Estradiol 17β inhibition of LDL oxidation and endothelial cell cytotoxicity is opposed by progestins to different degrees

Progestins oppose the effects of estrogens in many biological systems, but it is not known if progestins oppose the antioxidant effects of estrogen and to differing degrees. To test these questions, the effects of various sex steroids on LDL oxidation and cytotoxicity were studied in the absence or presence of endothelial cells. Freshly isolated LDL was incubated in the presence of Cu++ in the absence or presence of cultured bovine aortic endothelial cells in phenol red-free medium and without or with hormones in 0.5% ethanol. The hormones included 17β-estradiol (E2), progesterone (Pg), norgestimate (NGM), levonorgestrel (LNG), and medroxyprogesterone acetate (MPA).
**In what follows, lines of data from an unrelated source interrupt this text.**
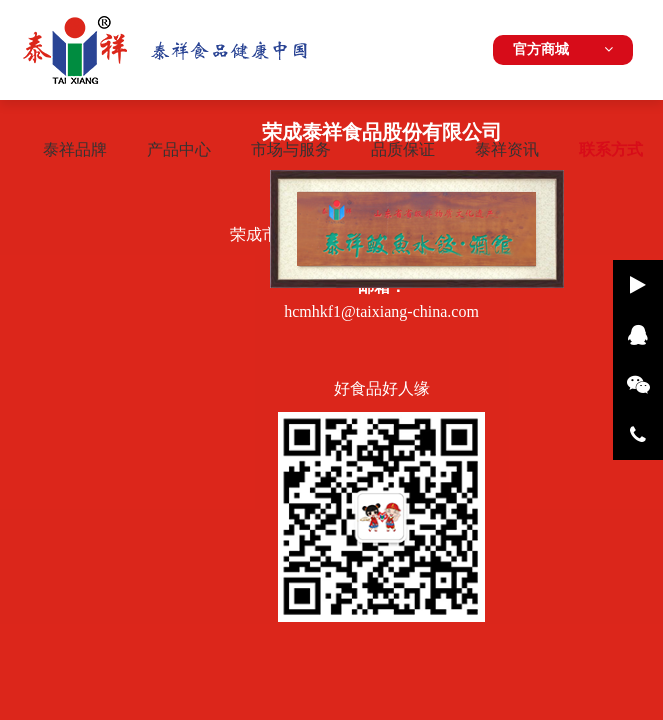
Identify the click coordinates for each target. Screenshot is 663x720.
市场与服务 (291, 149)
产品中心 (179, 149)
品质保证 (403, 149)
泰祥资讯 (507, 149)
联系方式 (611, 149)
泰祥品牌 (75, 149)
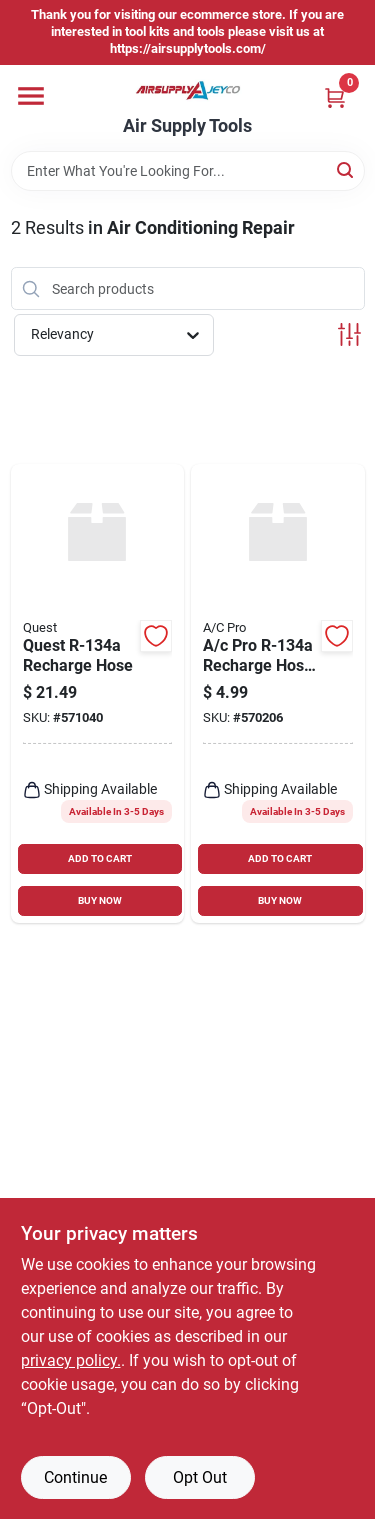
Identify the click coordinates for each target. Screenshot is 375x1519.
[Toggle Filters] (349, 334)
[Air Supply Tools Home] (188, 90)
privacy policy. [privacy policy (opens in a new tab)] (71, 1360)
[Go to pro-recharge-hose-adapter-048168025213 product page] (278, 693)
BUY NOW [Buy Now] (100, 900)
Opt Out (200, 1477)
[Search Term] (188, 171)
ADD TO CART (100, 858)
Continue (75, 1477)
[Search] (346, 169)
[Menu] (31, 96)
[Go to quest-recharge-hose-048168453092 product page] (98, 693)
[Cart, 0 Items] (335, 97)
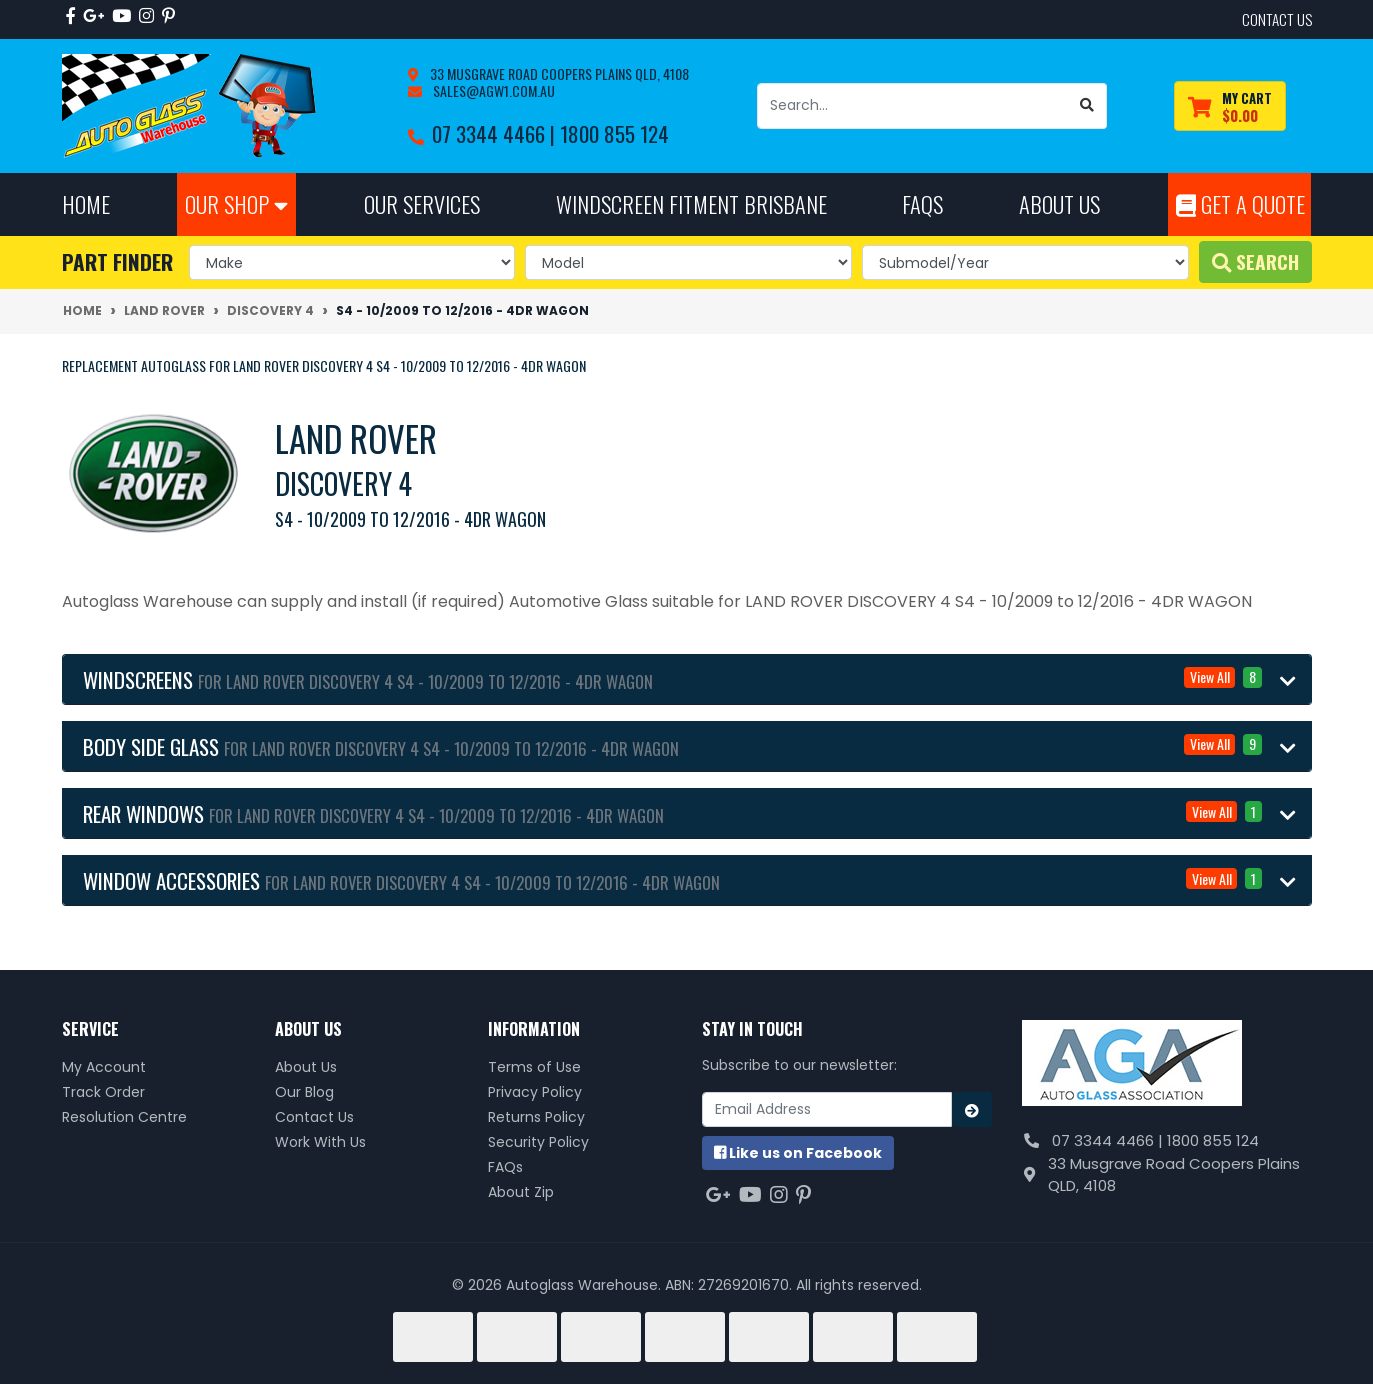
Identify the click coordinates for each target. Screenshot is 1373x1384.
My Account (104, 1067)
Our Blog (304, 1092)
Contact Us (314, 1117)
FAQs (505, 1167)
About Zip (521, 1192)
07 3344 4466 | (496, 133)
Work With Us (320, 1142)
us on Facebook (798, 1153)
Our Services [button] (422, 203)
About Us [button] (1059, 203)
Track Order (103, 1092)
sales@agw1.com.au (492, 90)
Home (86, 203)
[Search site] (1087, 106)
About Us (306, 1067)
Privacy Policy (535, 1092)
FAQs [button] (922, 203)
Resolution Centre (124, 1117)
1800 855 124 (614, 133)
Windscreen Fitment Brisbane (691, 203)
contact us (1277, 19)
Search (1255, 261)
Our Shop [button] (236, 203)
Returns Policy (536, 1117)
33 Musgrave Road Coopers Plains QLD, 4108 (558, 73)
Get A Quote (1240, 203)
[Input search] (913, 106)
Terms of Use (534, 1067)
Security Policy (538, 1142)
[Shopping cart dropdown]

LDL oxidation was measured as formation of conjugated dienes, lipid peroxides, and TBARS, and cyotoxicity by tetrazolium salt reduction (MTT reduction). Progestins diminished conjugated diene lag phase, accelerated lipid peroxide and TBARS production in the absence and presence of cells and accelerated cytotoxicity. When E2 and progestin were incubated with cells at a molar ratio of 1:5, lipid peroxides were reduced from baseline by E2 alone 31%, E2/Pg 29%, E2/NGM 16%, E2/LNG 9% (all P<0.05 or more) and E2/MPA 8% (ns) (E2 or E2/Pg>E2/NGM, E2/LNG and E2/MPA [P<0.001]; E2/NGM>E2/LNG or E2/MPA [P<0.05]). MTT reduction followed a similar gradient, greatest with E2 alone, least with E2/MPA. Conclusions: Progestins promote LDL oxidation and, conjointly, endothelial cell cytotoxicity. Progestins oppose the antioxidant and cytoprotective effects of estrogen when given in combination. MPA and LNG have the strongest prooxidant and cytotoxic effects, which may limit the cardiovascular benefit of estrogen during combined administration in vivo.